Argument 4: “If you are aware of it’s limitations and keep them in mind, it is a wonderful tool.”
Too little too late. You already lost your audience. Some good points in the article, but it comes across as scare tactics rather than stating some workarounds and facts.
1. Don’t deploy SharePoint on every desktop. You should still work with a group of designers, and power users which create masterpages, CSS, dataviews/dataforms, and limited simple workflows.
2. Most of the assets around design can be created remotely to allow staged deployment. Don’t worry about the impact of unghosting to performance when using Designer to create workflows, webparts, masterpages, etc…. even pages don’t create a measurable impact to performance, but I recommend NOT editing the pages themselves with Designer (in most environments where you’d be concerned). That design for the WCM site can still be designed with Designer and achieve portability! It isn’t only an inplace tool.
3. Education/Training plus policies is the key. You can decide who can do what. Create a sandbox and help your power users get educated. Not every user needs or has to know. It is handy even for your trusted site administrators to learn how to use designer. It’s the ONLY way to add a master page to WSS without deploying code, and the ONLY way to create dataviews and dataforms without code. While I hate to say Governance will solve this (alone it won’t) problem for you, essentially setting out policies and roles and responsibilities along with enforcement, you’ll be much better off than using scare tactics. People need to understand what is ok, and what’s not ok.
4. It is faster to create an RAD application with SharePoint Designer than it is with Visual Studio. It’s not always the right answer to jump from the browser based solutions to visual studio. Maybe that is the right answer with your WCM or .COM environment, but those one off little apps that with a tweak here or there…. Designer goes a long way to help biz dev scale.

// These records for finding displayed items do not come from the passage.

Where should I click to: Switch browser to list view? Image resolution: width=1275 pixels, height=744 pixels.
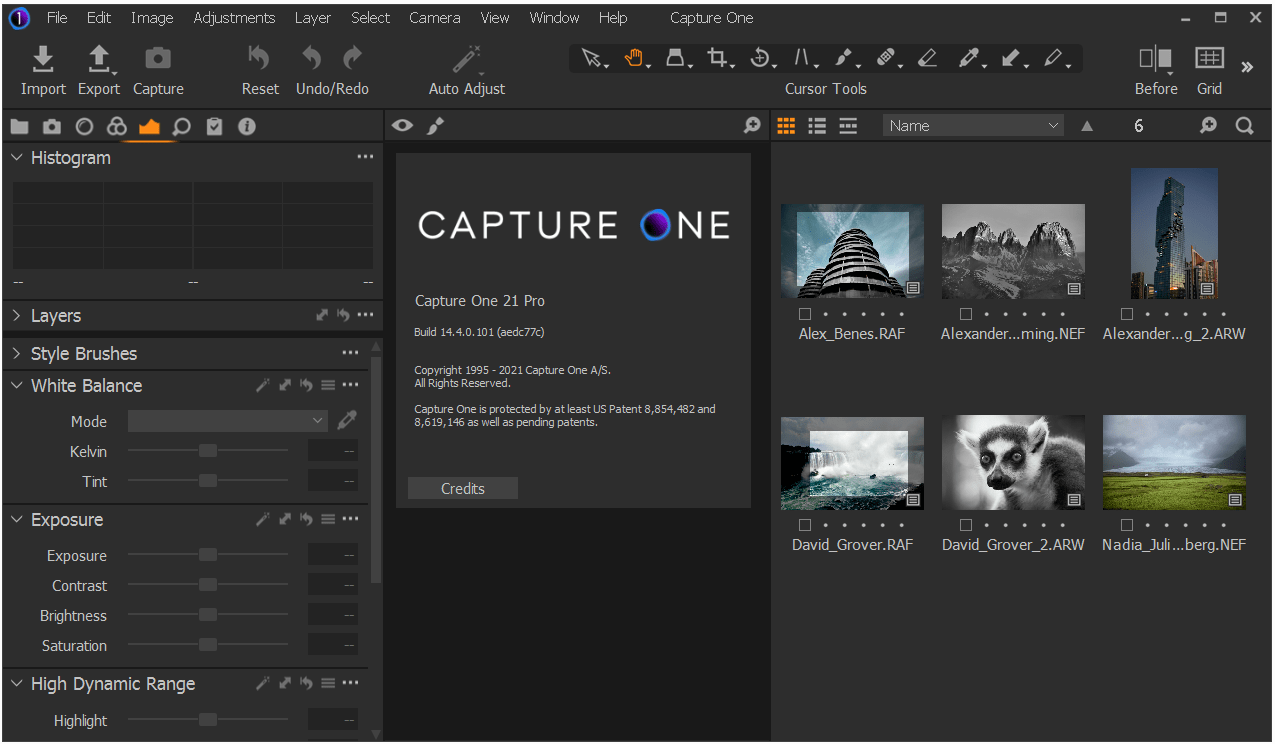click(x=817, y=126)
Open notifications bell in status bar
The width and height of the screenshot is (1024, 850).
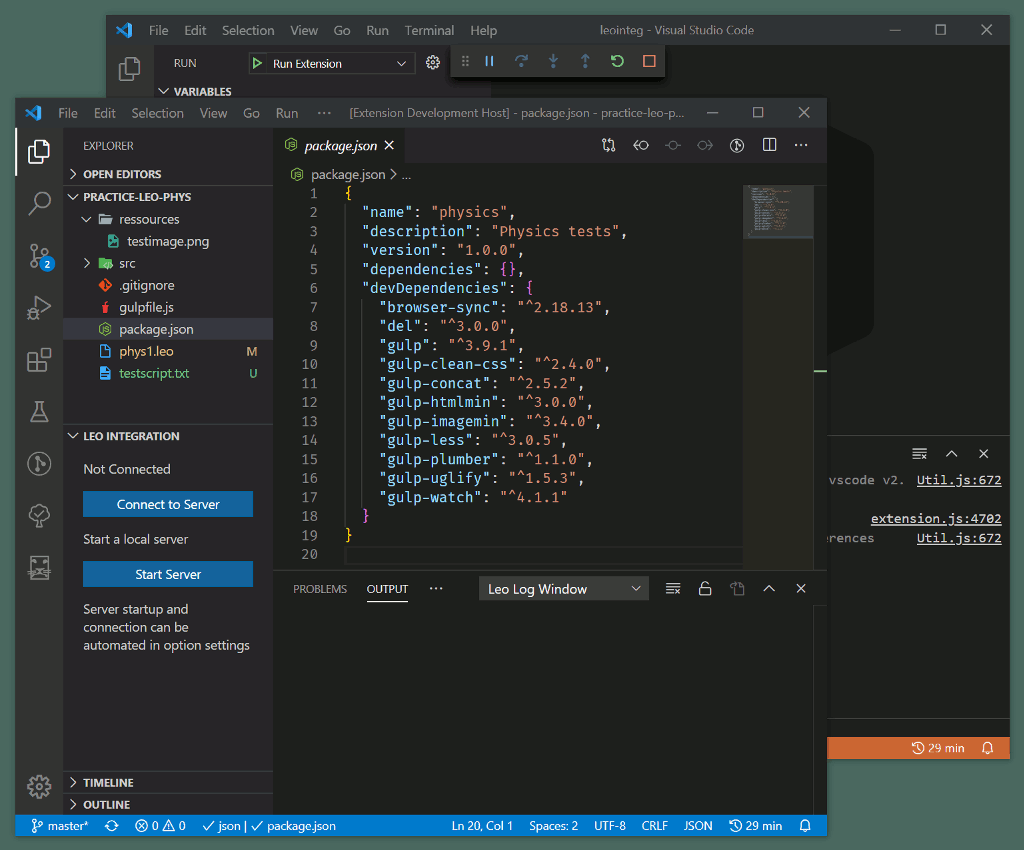pyautogui.click(x=805, y=826)
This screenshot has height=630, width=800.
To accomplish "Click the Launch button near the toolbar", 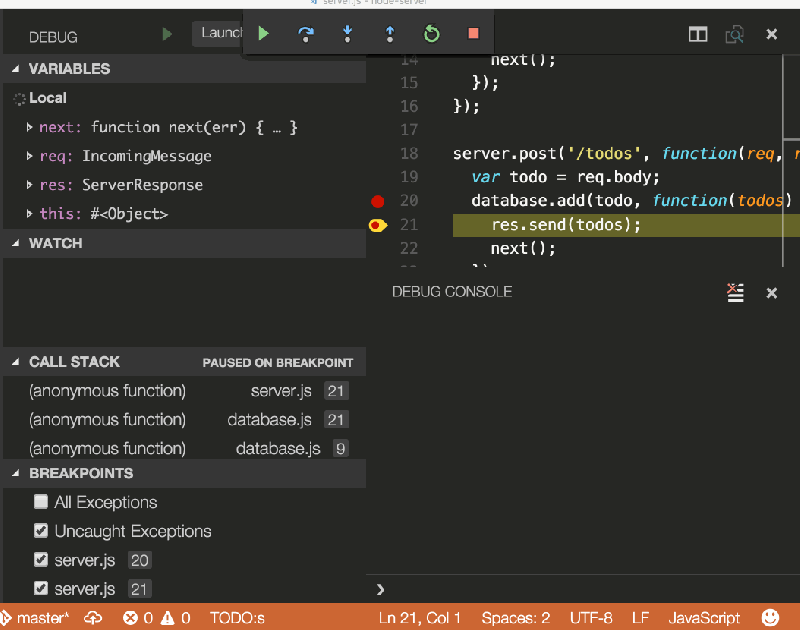I will 220,33.
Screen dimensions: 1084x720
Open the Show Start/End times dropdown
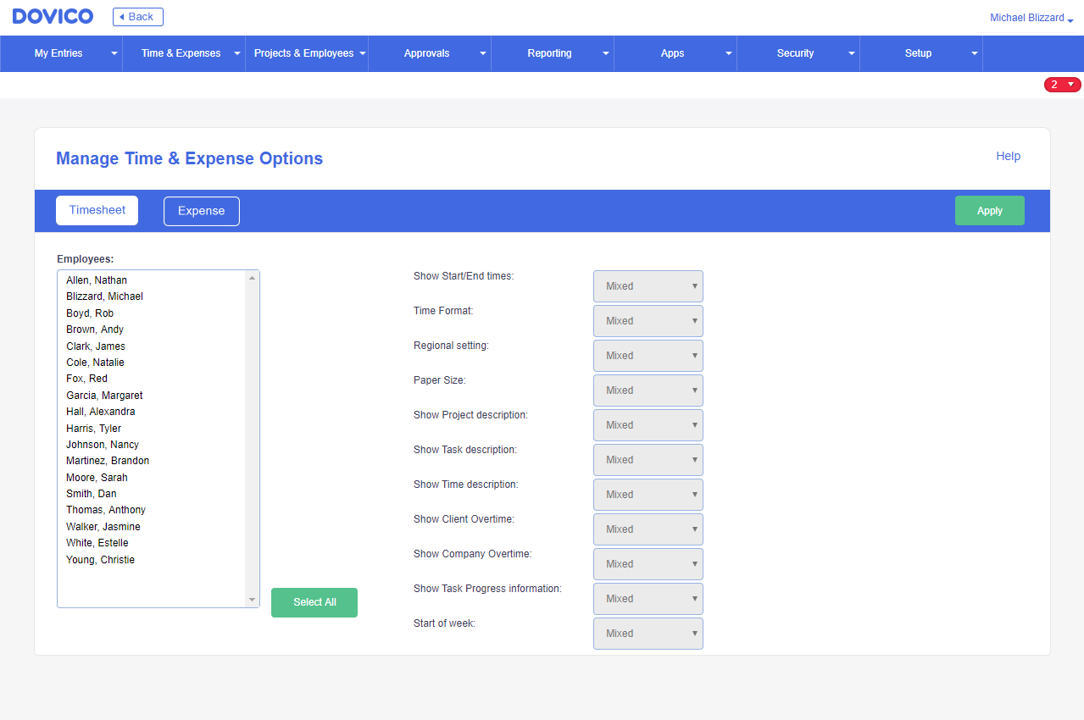click(648, 286)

5. Create a Sandbox (demo/test UAT for trusted power users) for collaboration environments – if you don’t want people to do anything until they know what they’re doing, you need a sandbox. You need an environment where people can learn, and they can see what happens if… What’s the worst that could happen? Well, lets run that in the demo environment and see.
Totally ok with blocking access to SharePoint Designer (from SPD team blog) until you figure out your composite application plan around this… Few moving parts in the beginning is essential to understand what’s in the box. SharePoint is a lights on experience! Don’t forget you have backup/restore. Do you have a quick way to restore a site or site collection? Figure that out before turning on SPD or even Site Collection Admin access to ANYONE.
SharePoint Designer is now Free check it out in a Sandbox!
@ferringer just produced a custom site def on codeplex.com that blocks SPD. I don’t know what I think. Not too excited about this being a site def. Would much prefer a solution, but at least there’s now an effort underway to simplify a farm wide change to manage access by SPD. I imagine in the future a solution or a web app policy that would allow you to manage the group that has access to the various SPD features at a more granular layer across the web app, then opts in at the site layer.